Despite all the heat generated by the speech, it was a statement of British European policy which could have been made by almost all of Mrs Thatcher’s predecessors from Macmillan onwards and which has been made, albeit less trenchantly, by every one of them since.

So what then happened? Well, within a year of the Bruges speech, Thatcher’s two most senior Cabinet colleagues, Foreign Secretary Geoffrey Howe and Chancellor Nigel Lawson had threatened to resign if she did not adopt a more positive attitude to British membership of the Exchange Rate Mechanism, the precursor of today’s single currency.

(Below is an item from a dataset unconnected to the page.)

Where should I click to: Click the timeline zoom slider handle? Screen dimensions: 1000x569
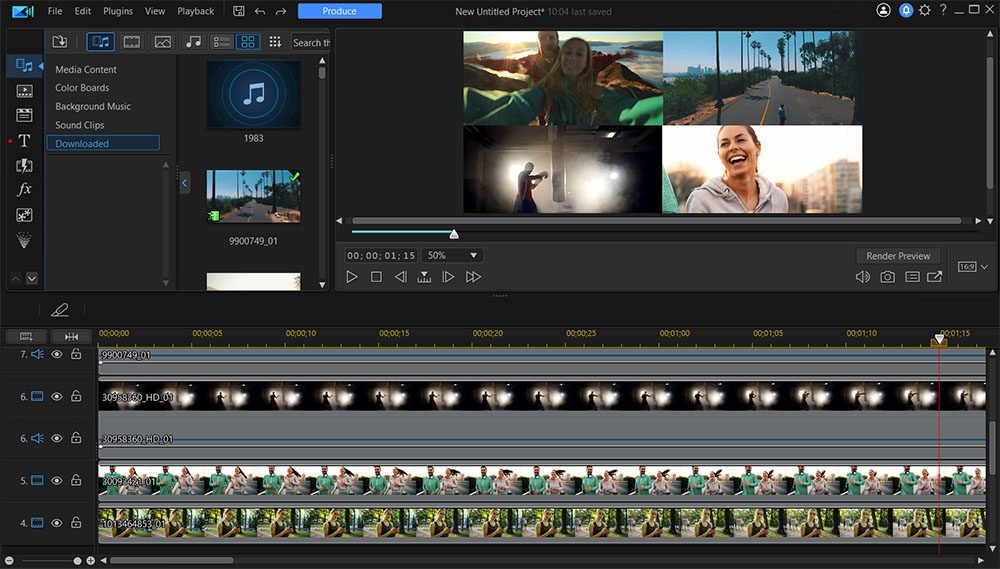[77, 561]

She complied, but she moved Howe from the Foreign Office within weeks, and Lawson resigned some few months after that. As, in David Owen’s words, her antennae were increasingly capable only of broadcasting, but no longer receiving, so her attitude hardened: on economic and monetary union, on German reunification and, fatally, at home, on the Poll Tax. Europe was only indirectly the cause of her demise in that it precipitated Geoffrey Howe’s resignation from the Government, which in turn precipitated the leadership election which forced her resignation as Leader of the Conservative party and therefore as Prime Minister. Yet the combative “No, no, no” which precipitated Howe’s resignation was not a no to EMU but to the proposition put forward by Commission President Jacques Delors that the European Commission should be the executive of the European Union, answerable to the European Parliament, with Heads of Governments in the European Council reduced to the role of a Senate. Who today, anywhere in the European Union, would say she was wrong?

Betrayed, as she saw it, by her own Cabinet colleagues and Party, Margaret Thatcher, in ‘retirement’, set herself up as the focus of Tory backbench opposition to the Maastricht Treaty, negotiated by John Major, her successor. Opposition to everything to do with the European Community became the touchstone of Tory loyalty to the policies and ideals of the fallen leader. Now, with her death, perhaps the myth can be laid aside and the reality of her views, not invariably right, but usually rational, once again be perceived and pondered.